Republicans on the Indiana House Ways and Means Committee passed their $1 billion tax-cut proposal Wednesday night on a 15-7 party-line vote, sending it to the full House for consideration.
House Bill 1002 is a priority of House Republicans and authored by Ways and Means Chair Rep. Tim Brown, R-Crawfordsville. It would cut four separate taxes—individual income, business personal property, sales and the utility receipts tax—all of which would mostly benefit businesses.
Much of the public testimony on the tax proposal came from business leaders in support of the bill.
HB 1002 would exempt the minimum tax on business personal property after Jan. 1 for new equipment purchased by businesses, also known as the 30% depreciation floor. The law now requires businesses to pay a tax on at least 30% of the purchase price of machinery and equipment every year, even if the equipment is several years old and no longer worth 30% of its original cost.

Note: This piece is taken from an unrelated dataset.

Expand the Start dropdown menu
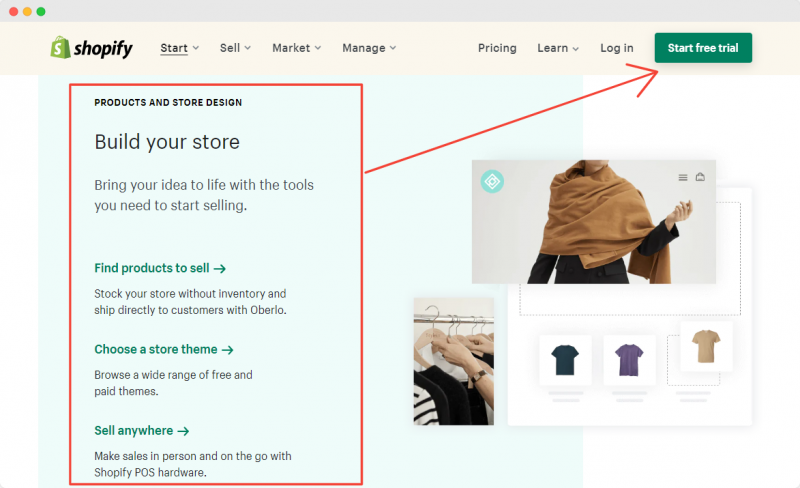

In addition to that, the bill would also let businesses apply for a state income tax credit for taxes paid on existing business personal property where the 30% floor is still applied starting in 2025. The cost to the state for that would be $347 million in 2025 and $392 million in 2026.
Regarding the sales tax, the tax proposal would remove the double direct test applied in production sales tax exemptions, which could save businesses to between $86 million and $249 million a year.
Andrew Berger, senior vice president of the Indiana Manufacturers Association, said the equipment-intensive manufacturing industry would reap the benefits of all these tax cuts, and manufacturers would be encouraged to make more investments in new equipment and technology.
He said while Indiana already has a good property tax climate, the more capital-intensive a business is, the worse it gets in terms of paying high taxes.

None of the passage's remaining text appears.